Au-delà d’Israël, Le Carré avait aussi évoqué ses affinités à l’égard des Juifs et parlé de la création de personnages juifs dans ses ouvrages.
Son personnage le plus célèbre, George Smiley, son « mentor secret », était presque Juif, avait-il dit à Davis. « C’est un simple hasard », avait-il ajouté, « qu’il ne le soit pas ».
« Peut-être l’est-il », avait-il continué.
Le Carré avait parlé de l’impact de sa visite dans les camps de concentration de Belsen et de Dachau juste après la Seconde Guerre mondiale, qui avait laissé une empreinte profonde sur lui – comme cela avait été aussi le cas de ses rencontres avec des réfugiés Juifs après-guerre.
« A ce jour », avait-il commenté, « il n’y pas de musée, pas de film – même s’il y en a des bons – pas même un livre qui puisse se comparer avec l’impact vivace qu’ont laissé ces endroits en moi ».
Les écrits de Le Carré avaient également entraîné des accusations d’antisémitisme, en particulier aux Etats-Unis.
En résultat, avait-il estimé, de la « négligente musique de chambre des préjugés anglais » dans ses romans.

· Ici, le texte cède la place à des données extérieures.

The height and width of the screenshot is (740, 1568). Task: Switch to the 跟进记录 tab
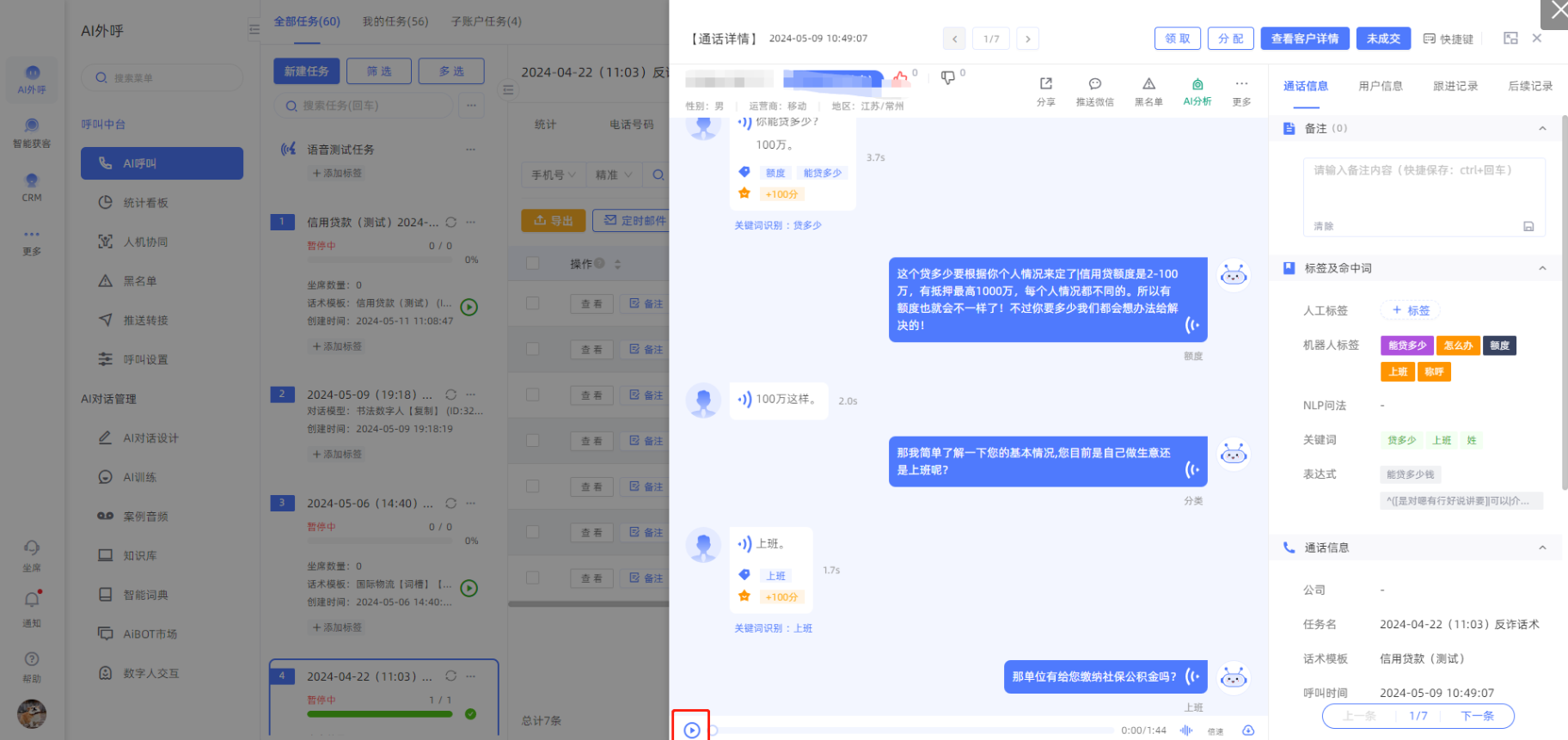(x=1455, y=86)
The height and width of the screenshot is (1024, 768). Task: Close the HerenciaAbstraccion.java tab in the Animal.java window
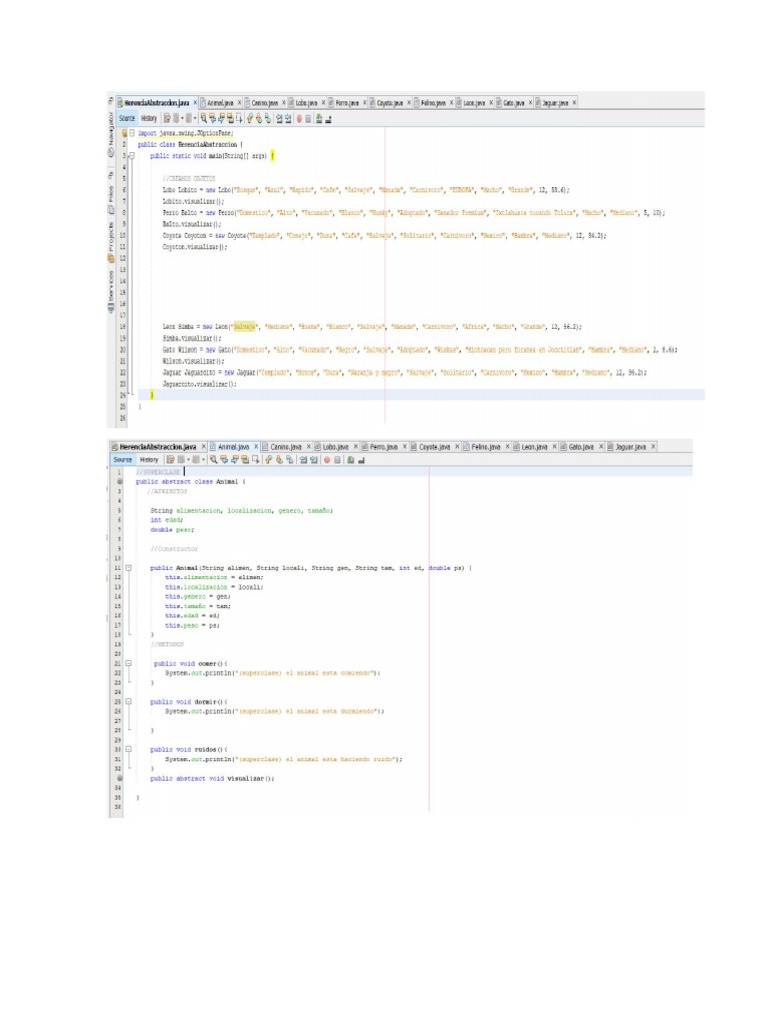coord(204,446)
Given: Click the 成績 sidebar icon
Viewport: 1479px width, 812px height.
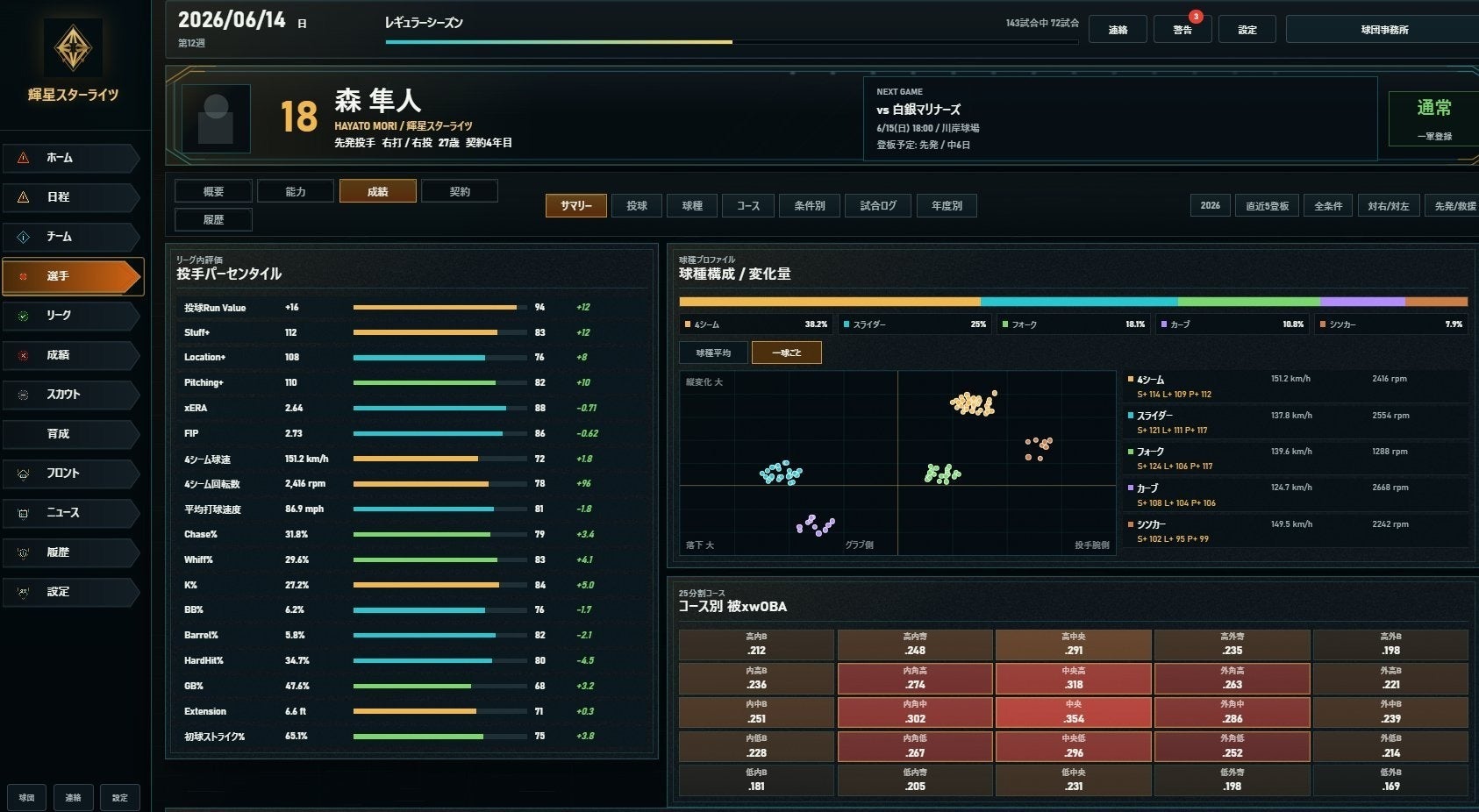Looking at the screenshot, I should pyautogui.click(x=24, y=355).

« J’ai tellement voulu la reproduire dans mes livres que, parfois, des personnes sans discernement ont confondu le messager et le message », avait-il expliqué.

En 2019, Le Carré avait rejoint plusieurs éminentes personnalités britanniques, notamment des écrivains, des historiens et des acteurs, qui avaient émis une lettre ouverte disant qu’ils ne voteraient pas pour le parti du Labour au cours du scrutin qui s’annonçait alors en raison du scandale de l’antisémitisme qui avait éclaboussé la formation placée sous la direction, à ce moment-là, de Jeremy Corbyn.
« Nous entendons nos amis Juifs et nous constatons la façon dont leur douleur a été reléguée au second plan, mis à l’écart par des arguments portant sur l’avenir européen de la Grande-Bretagne. Pour tous ceux qui insistent sur le fait que le parti Travailliste est la seule alternative qui se présente au ‘hard Brexit’ prôné par Boris Johnson, il semble qu’actuellement, l’anxiété ressentie par les Juifs ne soit pas d’actualité », avaient écrit les signataires.
La lettre avait noté que la question de l’antisémitisme était « centrale dans un plus grand débat qui porte sur le pays que nous voulons être » et qu’ignorer cette question à cause du Brexit signalerait que tolérer « les préjugés anti-juifs est un prix acceptable à payer pour le gouvernement du Labour ».
« Quelle sont les autres communautés dont on peut ainsi disposer des inquiétudes ? Et qui sera la suivante ? », continuait la lettre.